As part of our year-long project for RE: Studio, our first task was to hone in on a problem space within some broad categories. With “Technology & Society” as our overarching theme, our group landed on “Data & Privacy” as the initial area we will hone our problem statement within.
On my bus ride home, browsing Twitter and letting my brain digest the vastness of the topic, I stumbled upon a ridiculously cool new tool within the privacy space, and to be honest, I’m jealous I didn’t come up with this, but I am so glad that it exists.
What is it?
An AI tool that analyzes reads and analyzes privacy policies. Employing a natural language processing(NLP for short) tool, the website reads the privacy policy of a site, and then assesses it, calling out risks and their potential severity. The site also aggregates past scandals and ultimately assigns a letter and percentage grade.
Why is it Awesome?
Privacy policies are notoriously and very much intentionally written to be hard to read and decipher. Per Kevin Litman-Navarro’s We Read 150 Privacy Policies. They Were an Incomprehensible Disaster, Facebook’s privacy policy is more challenging to read than Stephen Hawking’s A Brief History of Time, Dostoyevsky’s War & Peace, and is topped only by Kant’s Critique of Pure Reason (which incidentally AirBnb’s privacy policy beats). To phrase this another way, you need to be at a reading level of a Doctor or Lawyer to begin to comprehend these documents.
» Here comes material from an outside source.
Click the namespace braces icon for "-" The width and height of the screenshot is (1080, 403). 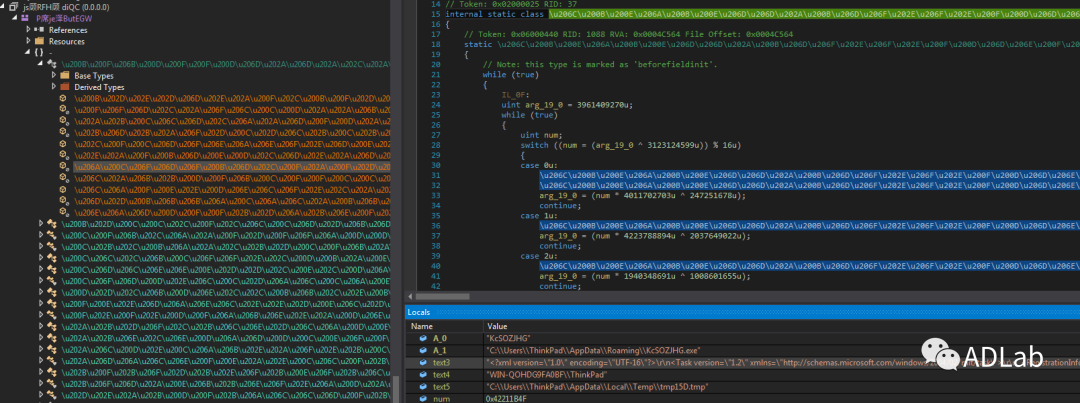(38, 52)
In 2008 two Carnegie Mellon professors calculate that a reasonable reading of all the privacy policies that one encounters in a year would require 76 full workdays at the nation oppurtunity cost of $781 billion. These numbers are much higher today.
Shoshana Zuboff, The Age of Surveillance Capitalism, pg 50.
How does it work?
The core of guard relies upon NLP to efficient read and make sense of privacy policies. For those unfamiliar, “Natural Language Processing, usually shortened as NLP, is a branch of artificial intelligence that deals with the interaction between computers and humans using the natural language…The ultimate objective of NLP is to read, decipher, understand, and make sense of the human languages in a manner that is valuable.” –Dr. Michael J. Garbade Once decoded, the language it is analyzed for privacy risk factors and assigned a score. The AI is continually being trained by people, through an amusing game in which the user picks the ‘less bad’ of two statements. While this tool might not catch every potential privacy issue, it’s a whole lot more efficient than you or I trying to comprehend these documents.
Check out the game here:
Why does it matter?
Shoshanna Zuboff sums this up, better than I possibly, can in the early pages of The Age of Surveillance Capitalism, which is a must-read for anybody working with technology and digital products.
Zuboff says, “[l]egal experts call these ‘contracts of adhesion’ because they impose take-it-or-leave-it conditions on users that stick to them whether they like it or not…Scholars point out that these digital documents are excessively long and complex in par to discourage users from actually reading the terms, safe in the knowledge that most courts have upheld the legitimacy of click-wrap agreements despite the obvious lack of meaningful consent.” She continues, “[a]dding insult to injury, terms of service can be altered unilaterally by the firm at any time, without specific user knowledge or consent, and the terms typically implicate other companies…without stating or accepting responsibility for their terms of service. These ‘contracts’ impose an unwinnable infinite regress upon the user that law professor Nancy Kim describes as ‘sadistic.’ ”
Shoshana Zuboff, The Age of Surveillance Capitalism, pg 48-49.